O saldo é o pior resultado para um mês de junho desde 2020, época da pandemia da Covid-19, quando o Brasil registrou uma perda de 23.111 postos de trabalho, na série sem ajustes.
Segundo o MTE, o saldo é resultado de 2.220.131 milhões de admissões e 2.074.970 milhões de desligamentos.
Apesar disso, o dado superou as expectativas do mercado, que previa criação líquida de 110 mi vagas, segundo a Reuters.

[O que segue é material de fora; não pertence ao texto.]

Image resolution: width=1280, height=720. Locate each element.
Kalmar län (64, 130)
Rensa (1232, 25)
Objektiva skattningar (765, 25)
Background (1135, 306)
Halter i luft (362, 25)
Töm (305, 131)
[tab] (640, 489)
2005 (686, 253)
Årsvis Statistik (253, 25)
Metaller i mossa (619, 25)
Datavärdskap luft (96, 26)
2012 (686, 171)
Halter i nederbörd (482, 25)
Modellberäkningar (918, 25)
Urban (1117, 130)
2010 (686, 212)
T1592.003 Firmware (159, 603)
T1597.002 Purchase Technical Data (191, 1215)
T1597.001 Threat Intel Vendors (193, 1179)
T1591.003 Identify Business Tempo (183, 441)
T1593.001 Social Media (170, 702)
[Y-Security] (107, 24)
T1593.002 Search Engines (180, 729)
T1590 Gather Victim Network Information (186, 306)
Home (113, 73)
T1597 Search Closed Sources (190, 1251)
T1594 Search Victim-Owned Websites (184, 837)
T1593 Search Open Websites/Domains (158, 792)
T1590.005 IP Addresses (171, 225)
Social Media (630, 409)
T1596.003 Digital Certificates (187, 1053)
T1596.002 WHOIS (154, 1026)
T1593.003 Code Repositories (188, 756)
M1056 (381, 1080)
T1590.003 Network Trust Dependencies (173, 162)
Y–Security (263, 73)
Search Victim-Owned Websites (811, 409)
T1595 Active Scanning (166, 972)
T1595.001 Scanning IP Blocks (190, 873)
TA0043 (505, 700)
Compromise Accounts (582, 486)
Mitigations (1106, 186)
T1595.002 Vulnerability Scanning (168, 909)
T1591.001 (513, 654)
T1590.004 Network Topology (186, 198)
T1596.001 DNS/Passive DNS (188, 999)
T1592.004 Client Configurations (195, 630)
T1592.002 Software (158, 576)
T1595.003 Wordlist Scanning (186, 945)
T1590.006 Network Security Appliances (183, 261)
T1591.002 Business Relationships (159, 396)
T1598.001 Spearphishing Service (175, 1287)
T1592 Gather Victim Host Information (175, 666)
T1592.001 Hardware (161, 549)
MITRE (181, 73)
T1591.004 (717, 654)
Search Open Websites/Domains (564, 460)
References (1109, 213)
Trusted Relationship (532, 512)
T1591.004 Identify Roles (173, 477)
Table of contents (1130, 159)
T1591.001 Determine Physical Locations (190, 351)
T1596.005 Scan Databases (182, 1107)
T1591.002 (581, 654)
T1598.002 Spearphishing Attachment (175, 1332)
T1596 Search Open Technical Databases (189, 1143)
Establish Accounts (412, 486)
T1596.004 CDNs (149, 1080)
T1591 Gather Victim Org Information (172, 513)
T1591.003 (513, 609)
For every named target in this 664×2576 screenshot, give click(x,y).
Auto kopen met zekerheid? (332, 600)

O resultado demostra uma recuperação na geração de emprego em relação aos meses de abril e maio, quando o Caged registrou os piores resultados do ano.
Entretanto, na comparação com o mesmo mês de 2025, o resultado ainda é de queda, uma vez que em junho do ano passado o Caged registrou a criação de 161.999 vagas de emprego.
Nos primeiros seis meses de 2026, o Brasil criou 921.645 vagas, resultado superado apenas pelos primeiros seis meses de 2020, quando o país registrou a perda de 1,39 milhão de postos de emprego.
No mês de junho, apesar do resultado ainda abaixo do mesmo período dos outros anos, os cinco grandes grupos de atividades econômicas registraram saldo positivo.
O destaque foi para o setor de serviços, com a criação de 74.514 postos, seguido da agropecuária, com 22.898, e o comércio em terceiro lugar com a criação de 19.177 posto formais de emprego. O setor industrial registrou a criação líquida de 14.438 postos, enquanto a construção teve saldo positivo de 14.136.
Queda na geração de empregos é culpa de juros e tarifaço, diz ministro
O ministro do Trabalho e Emprego, Luiz Marinho, atribui ao tarifaço dos Estados Unidos sobre os produtos brasileiros e à taxa básica de juros elevada a desaceleração na criação de empregos no Brasil.
A fala do ministro ocorreu quando comentava os dados do Caged de junho.
Perguntado sobre as motivações para esse recuo na comparação com o mesmo mês dos anos anteriores, Marinho disse que o comportamento de desaceleração da economia ocorre devido aos juros elevados, que hoje estão em 14,25% ao ano, e às tarifas impostas pelo governo Donald Trump desde o ano passado.
O ministro atribuiu a Trump os impactos na cadeia produtiva de petróleo, afirmando que as guerras que impactam o setor seriam culpa do presidente dos Estados Unidos.
“Acredito, levando em consideração essas consequências, estamos em viés positivo na economia, deveríamos estar em descrécimo, são números positivos levando em consideração os juros que estamos praticando, os tarifaços e a guerra”, concluiu o ministro.
Para o resto do ano, o ministro avaliou que a geração de empregos vai continuar crescendo em velocidade menor que nos últimos anos, como observado no resultado do Caged dos últimos meses de 2026.